» SOURCE:
════════════════════
Huntington Hartford


George Huntington Hartford II was an American businessman, philanthropist, stage and film producer, and art collector. He was also heir to the A&P supermarket fortune.
After his father's death in 1922, Hartford became one of the heirs to the estate left by his grandfather and namesake, George Huntington Hartford. After graduating from Harvard University in 1934, he only briefly worked for A&P. For the rest of his life, Hartford focused on numerous other business and charitable enterprises. He owned Paradise Island in the Bahamas, and had numerous other business and real estate interests over his lifetime including the Oil Shale Corporation, which he founded in 1955.
Hartford was once known as one of the world's richest people. His final years were spent living in the Bahamas with his daughter, Juliet.

Early life and education

Huntington Hartford was born in New York City, the son of Henrietta Guerard and Edward V. Hartford. He was named George Huntington Hartford II for his grandfather, George Huntington Hartford. His father and uncles, John Augustine Hartford and George Ludlum Hartford, privately owned the A&P Supermarket, which at one point had 16,000 stores in the U.S. and was the largest retail empire in the world. In the 1950s A&P was the world's largest grocer and, next to General Motors, it sold more goods than any other company in the world. Time magazine reported that A&P had sales of $2.7 billion in 1950. His maternal grandfather was from an Austrian Jewish family, and his maternal grandmother, who was Protestant, had deep roots in South Carolina. Hartford's father was a successful inventor and manufacturer who perfected the automotive shock absorber. Along with his brothers, Edward was also an heir to the A&P fortune and served as A&P's corporate secretary as well as one of three trustees that controlled A&P's stock.
After Hartford's birth, the family moved to Deal, New Jersey, a wealthy community on the Atlantic shore. After Huntington's father died when he was 11, his mother moved the family to a mansion in Newport, Rhode Island known as "Seaverge" next to Rough Point, the mansion owned by tobacco heiress Doris Duke. The family also lived on a plantation in South Carolina called "Wando" as well as an apartment on Fifth Avenue in Manhattan.
After his father died in 1922, Hartford's mother sent him to St. Paul's School. He later majored in English literature at Harvard University. After his graduation from Harvard in 1934, he went to work at A&P headquarters in New York in the statistical department. He lived on a trust fund that generated about $1.5 million per year.
On 10 November 1936, he purchased from Alan Villiers the sailing ship Joseph Conrad which he converted to a private yacht, and donated to the U.S. Maritime Commission as a sail training ship in 1939.
════════════════════
» DATASET CONTENT:
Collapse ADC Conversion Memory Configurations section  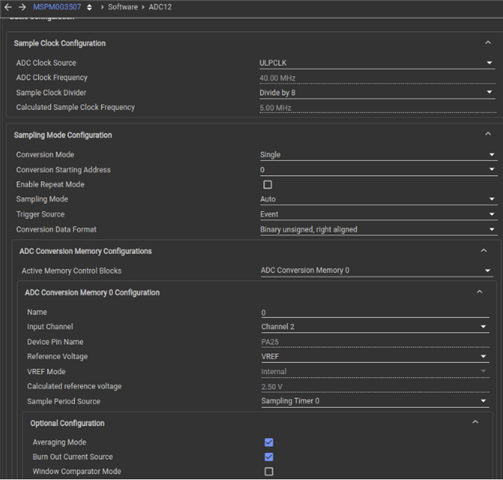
════════════════════
» SET OF TASKS:
1. Rewrite the Huntington Hartford text starting with "After his father died" and going on through "ship in 1939.", with "statistical department" changed to "accounting department".
2. Go on with the Huntington Hartford biography, picking up after its last sentence.

» RESULTS BY TASK:
1.
After his father died in 1922, Hartford's mother sent him to St. Paul's School. He later majored in English literature at Harvard University. After his graduation from Harvard in 1934, he went to work at A&P headquarters in New York in the accounting department. He lived on a trust fund that generated about $1.5 million per year.
On 10 November 1936, he purchased from Alan Villiers the sailing ship Joseph Conrad which he converted to a private yacht, and donated to the U.S. Maritime Commission as a sail training ship in 1939.

2.
Career

In 1940, Hartford invested $100,000 to help start a newspaper, PM, with Marshall Field III and worked as a reporter for the publication. An avid sailor, he donated his yacht to the Coast Guard at the start of World War II. During the war he was commissioned in the Coast Guard and commanded the Army supply ship FS-179, commissioned in May 1944, in the Pacific Theater. Hartford twice accidentally ran the ship aground.
After the war, he moved to Los Angeles and attempted to purchase Republic Pictures and RKO Studios from Howard Hughes. Huntington also started a modeling agency and an artists' colony, and opened a theater.
In the 1950s, Hartford purchased a penthouse duplex on the 13th and 14th floors of One Beekman Place in the 1950s after moving from an apartment at the River House in New York City. He owned a home called "Pompano" on 240 El Vedado Drive in Palm Beach, a estate in Mahwah, New Jersey called "Melody Farm", a Hollywood estate known as "The Pines", a townhouse in London, a home in Juan-les-Pins France and a house on Paradise Island in the Bahamas.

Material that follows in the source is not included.